**To do**
Reproduce the blog entries below about life with Mark's cancer word for word, in full.

**Passage for review**

Tuesday, July 12, 2011

Take Care of Yourself..... many times have I heard that in the last 5 years?  What does it even mean?   Today it meant a 2.5 mile walk along the river to the lake, coffee with a friend, a surprise lunch out, and the Farmers' Market. 

Monday, July 11, 2011

People Ask, cont.

People sometimes ask me, "Does Mark still work?"  They are often surprised, that yes, he does have a job.  It's a demanding job and he works long hours.  Fortunately he is able to work out of the house.  If working virtually weren't possible, he'd have had to quit.  He needs access to the comfort and facilities here at the house.  And his job is the source of our decent health insurance.  Why do people seem surprised to hear that a man with serious cancer is still on the job, providing for his family, and contributing?  Because the word cancer conjures up terrible images of disability, death, and general withdrawal from the world of the "normal".   We know that people can be cured, sometimes against all odds.  Their treatment ends, they visit the oncologist for checkups to watch for recurrence.  That's not in the picture for Mark: Dr. S. treats the cancer as a "chronic condition".  There are a lot of people living and working with cancer in their lives.  Lives, people, lives.

Sunday, July 10, 2011

People Ask

Sometimes people ask, "How's Mark?"  with a question behind the question. It's "How's he scary sick?  Can he still do things?"  Of course, anybody with incurable, inoperable cancer is sick.  However, he's not "not living his life".  Today he washed his truck, went to Earlington Greenhouse with me, planted some plants, and at this moment is making a salad.  He has to parcel out his energy, monitor his symptoms and rest as needed.  But he lives a life as valid and worthwhile anybody else's life.

**Data**
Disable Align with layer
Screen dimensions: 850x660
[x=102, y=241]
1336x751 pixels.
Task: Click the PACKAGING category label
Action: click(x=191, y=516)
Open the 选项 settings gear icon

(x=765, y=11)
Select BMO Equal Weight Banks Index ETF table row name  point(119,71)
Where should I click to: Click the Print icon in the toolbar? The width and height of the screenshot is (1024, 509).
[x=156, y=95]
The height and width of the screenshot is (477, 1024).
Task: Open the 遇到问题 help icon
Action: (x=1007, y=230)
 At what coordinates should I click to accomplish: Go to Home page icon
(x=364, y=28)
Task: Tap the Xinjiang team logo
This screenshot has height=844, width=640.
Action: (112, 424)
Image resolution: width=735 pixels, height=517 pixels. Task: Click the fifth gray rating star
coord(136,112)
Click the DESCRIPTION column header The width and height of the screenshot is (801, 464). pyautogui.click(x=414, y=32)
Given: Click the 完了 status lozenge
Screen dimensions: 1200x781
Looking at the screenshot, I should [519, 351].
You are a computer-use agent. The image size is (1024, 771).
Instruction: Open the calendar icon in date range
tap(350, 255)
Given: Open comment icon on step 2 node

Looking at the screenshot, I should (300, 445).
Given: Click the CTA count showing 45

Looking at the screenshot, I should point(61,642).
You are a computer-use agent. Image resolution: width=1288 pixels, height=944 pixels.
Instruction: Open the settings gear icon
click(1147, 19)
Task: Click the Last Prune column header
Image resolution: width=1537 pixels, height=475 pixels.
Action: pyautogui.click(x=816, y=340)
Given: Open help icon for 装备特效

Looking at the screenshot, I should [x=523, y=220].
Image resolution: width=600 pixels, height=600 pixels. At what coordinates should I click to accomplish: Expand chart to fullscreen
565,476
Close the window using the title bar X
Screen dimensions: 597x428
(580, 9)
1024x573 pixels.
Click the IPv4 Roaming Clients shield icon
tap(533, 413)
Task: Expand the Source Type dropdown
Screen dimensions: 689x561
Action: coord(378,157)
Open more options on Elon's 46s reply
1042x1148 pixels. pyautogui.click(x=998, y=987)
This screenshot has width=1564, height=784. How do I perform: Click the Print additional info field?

**Your response**
Tuesday, July 12, 2011

Take Care of Yourself..... many times have I heard that in the last 5 years?  What does it even mean?   Today it meant a 2.5 mile walk along the river to the lake, coffee with a friend, a surprise lunch out, and the Farmers' Market. 

Monday, July 11, 2011

People Ask, cont.

People sometimes ask me, "Does Mark still work?"  They are often surprised, that yes, he does have a job.  It's a demanding job and he works long hours.  Fortunately he is able to work out of the house.  If working virtually weren't possible, he'd have had to quit.  He needs access to the comfort and facilities here at the house.  And his job is the source of our decent health insurance.  Why do people seem surprised to hear that a man with serious cancer is still on the job, providing for his family, and contributing?  Because the word cancer conjures up terrible images of disability, death, and general withdrawal from the world of the "normal".   We know that people can be cured, sometimes against all odds.  Their treatment ends, they visit the oncologist for checkups to watch for recurrence.  That's not in the picture for Mark: Dr. S. treats the cancer as a "chronic condition".  There are a lot of people living and working with cancer in their lives.  Lives, people, lives.

Sunday, July 10, 2011

People Ask

Sometimes people ask, "How's Mark?"  with a question behind the question. It's "How's he scary sick?  Can he still do things?"  Of course, anybody with incurable, inoperable cancer is sick.  However, he's not "not living his life".  Today he washed his truck, went to Earlington Greenhouse with me, planted some plants, and at this moment is making a salad.  He has to parcel out his energy, monitor his symptoms and rest as needed.  But he lives a life as valid and worthwhile anybody else's life.